There is no such way.
This paper shows
that any comparison-based randomized algorithm for finding the
median requires $\Omega(n \log \log_{\hspace{.02 in}S} n)$ expected time in the RAM model
(or more generally in the comparison branching program model),
if we have S bits of extra space besides the read-only input array.
This bound is tight for all $S\gg \log n$, and remains
true even if the array is given in a random order.
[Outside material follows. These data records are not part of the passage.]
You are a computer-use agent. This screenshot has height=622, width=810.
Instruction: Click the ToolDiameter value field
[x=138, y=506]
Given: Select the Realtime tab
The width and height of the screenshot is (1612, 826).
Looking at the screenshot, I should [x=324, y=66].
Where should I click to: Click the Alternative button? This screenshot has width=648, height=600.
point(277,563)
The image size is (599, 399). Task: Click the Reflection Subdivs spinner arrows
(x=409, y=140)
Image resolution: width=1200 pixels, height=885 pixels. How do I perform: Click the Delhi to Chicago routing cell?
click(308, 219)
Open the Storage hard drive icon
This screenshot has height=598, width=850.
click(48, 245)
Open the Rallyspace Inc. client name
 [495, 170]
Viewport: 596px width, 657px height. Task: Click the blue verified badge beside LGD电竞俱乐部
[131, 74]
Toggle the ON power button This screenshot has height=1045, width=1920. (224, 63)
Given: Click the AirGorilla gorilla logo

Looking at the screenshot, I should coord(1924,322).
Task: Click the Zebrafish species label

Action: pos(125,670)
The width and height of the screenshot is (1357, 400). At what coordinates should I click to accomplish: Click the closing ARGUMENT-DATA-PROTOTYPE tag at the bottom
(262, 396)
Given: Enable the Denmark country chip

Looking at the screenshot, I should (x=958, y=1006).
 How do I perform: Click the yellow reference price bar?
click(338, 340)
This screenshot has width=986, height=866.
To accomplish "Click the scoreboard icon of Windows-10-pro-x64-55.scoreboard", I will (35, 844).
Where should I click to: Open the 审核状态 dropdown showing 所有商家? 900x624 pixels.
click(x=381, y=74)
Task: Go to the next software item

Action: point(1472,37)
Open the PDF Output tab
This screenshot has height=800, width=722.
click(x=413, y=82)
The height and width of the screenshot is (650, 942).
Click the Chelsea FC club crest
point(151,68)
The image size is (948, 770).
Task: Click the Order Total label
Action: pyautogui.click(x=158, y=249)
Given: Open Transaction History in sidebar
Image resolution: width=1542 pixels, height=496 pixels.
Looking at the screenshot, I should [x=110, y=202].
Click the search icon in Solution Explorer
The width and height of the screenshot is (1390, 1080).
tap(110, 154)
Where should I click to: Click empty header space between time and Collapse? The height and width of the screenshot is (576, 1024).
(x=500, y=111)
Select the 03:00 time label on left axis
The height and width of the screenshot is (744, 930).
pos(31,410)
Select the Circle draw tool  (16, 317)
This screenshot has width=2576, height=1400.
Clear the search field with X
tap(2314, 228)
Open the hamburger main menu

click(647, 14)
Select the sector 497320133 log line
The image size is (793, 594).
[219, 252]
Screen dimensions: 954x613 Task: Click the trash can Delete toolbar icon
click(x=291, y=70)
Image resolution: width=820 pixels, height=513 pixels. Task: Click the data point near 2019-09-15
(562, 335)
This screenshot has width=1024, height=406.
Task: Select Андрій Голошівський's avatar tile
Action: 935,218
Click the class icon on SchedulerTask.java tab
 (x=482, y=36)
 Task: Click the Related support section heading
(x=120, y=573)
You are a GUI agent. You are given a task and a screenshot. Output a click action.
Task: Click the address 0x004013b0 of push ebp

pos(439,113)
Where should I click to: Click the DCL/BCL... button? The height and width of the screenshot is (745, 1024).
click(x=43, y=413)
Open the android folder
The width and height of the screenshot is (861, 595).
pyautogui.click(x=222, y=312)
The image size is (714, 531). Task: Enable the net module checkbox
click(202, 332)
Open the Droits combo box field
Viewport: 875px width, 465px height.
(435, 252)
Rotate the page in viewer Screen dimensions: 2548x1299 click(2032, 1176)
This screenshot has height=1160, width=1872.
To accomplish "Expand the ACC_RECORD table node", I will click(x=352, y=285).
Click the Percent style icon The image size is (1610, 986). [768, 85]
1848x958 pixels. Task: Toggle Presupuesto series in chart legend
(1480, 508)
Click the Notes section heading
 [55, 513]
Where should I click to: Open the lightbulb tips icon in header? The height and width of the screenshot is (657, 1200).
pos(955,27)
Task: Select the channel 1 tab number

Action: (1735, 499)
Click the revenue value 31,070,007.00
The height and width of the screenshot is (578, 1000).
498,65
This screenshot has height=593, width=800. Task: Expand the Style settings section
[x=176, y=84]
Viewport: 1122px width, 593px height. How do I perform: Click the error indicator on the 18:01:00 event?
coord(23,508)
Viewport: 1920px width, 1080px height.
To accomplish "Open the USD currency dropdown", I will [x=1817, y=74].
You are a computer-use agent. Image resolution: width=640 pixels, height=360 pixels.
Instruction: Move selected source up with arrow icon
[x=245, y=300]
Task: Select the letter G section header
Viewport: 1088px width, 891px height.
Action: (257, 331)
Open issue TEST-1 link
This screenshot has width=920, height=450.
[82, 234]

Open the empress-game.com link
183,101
$n^{1/\left((\hspace{.02 in}\log(n))^{\hspace{.02 in}\Omega(1)\hspace{-0.03 in}}\right)} \; = \; 2^{\left((\hspace{.02 in}\log(n))^{1-\Omega(1)}\hspace{-0.04 in}\right)}$
and
$\operatorname{polylog}(n) = 2^{\log(\hspace{.02 in}\operatorname{polylog}(n))} = 2^{O(\hspace{.02 in}\log(\hspace{.02 in}\log(n)))} \subseteq 2^{\left((\hspace{.02 in}\log(n))^{\hspace{.02 in}o(1)}\hspace{-0.03 in}\right)} \subseteq 2^{\left((\hspace{.02 in}\log(n))^{1/2}\hspace{-0.03 in}\right)}$
so since
$2^{\left((\log(n))^{1-\Omega(1)}\hspace{-0.04 in}\right)} \: \cdot \: \operatorname{polylog}(n) \;\;\; \subseteq \;\;\; 2^{\left((\log(n))^{1-\Omega(1)}\hspace{-0.04 in}\right)} \: \cdot \: 2^{\left((\hspace{.02 in}\log(n))^{1/2}\hspace{-0.03 in}\right)}$
$= \;\;\; 2^{\left((\hspace{.02 in}\log(n))^{1-\Omega(1)}+\hspace{.02 in}(\hspace{.02 in}\log(n))^{1/2}\hspace{-0.03 in}\right)} \;\;\; = \;\;\; 2^{\left((\log(n))^{1-\Omega(1)}\hspace{-0.04 in}\right)}$
and
$\Omega \hspace{-0.04 in}\left(n\log \log_{2^{\left((\log(n))^{1-\Omega(1)}\hspace{-0.04 in}\right)}} n\right) \;\;\; = \;\;\; \Omega \hspace{-0.04 in}\left(n\cdot \left(\log(\hspace{.02 in}\log(n))-\log \left(\log \left(2^{\left((\log(n))^{1-\Omega(1)}\hspace{-0.04 in}\right)}\right)\right)\right)\right)$
$= \;\;\; \Omega(n\cdot ((1\cdot \log(\hspace{.02 in}\log(n)))-((1-\Omega(1)) \cdot \log(\hspace{.02 in}\log(n)))))$
$= \;\;\; \Omega(n\cdot (1-(1-\Omega(1))) \cdot \log(\hspace{.02 in}\log(n))) \;\;\; =$
$\Omega(n\cdot \Omega(1) \cdot \log(\hspace{.02 in}\log(n))) \;\;\; = \;\;\; \Omega(n \log \log n)$
and
pointers can be represented with O(log(n)) bits
,
even when one measures with polylog(n)-bit machine words and assumes that
input-elements fit into such words, comparison-based selection algorithms
that use at most $2^{\left((\hspace{.02 in}\log(n))^{1-\Omega(1)}\hspace{-0.04 in}\right)}$ $\Big($equivalently, $n^{1/\left((\hspace{.02 in}\log(n))^{\hspace{.02 in}\Omega(1)\hspace{-0.03 in}}\right)}\Big)$ space
require $\Omega(n \log \log n)$ comparisons on average,
even if the array is given in a random order.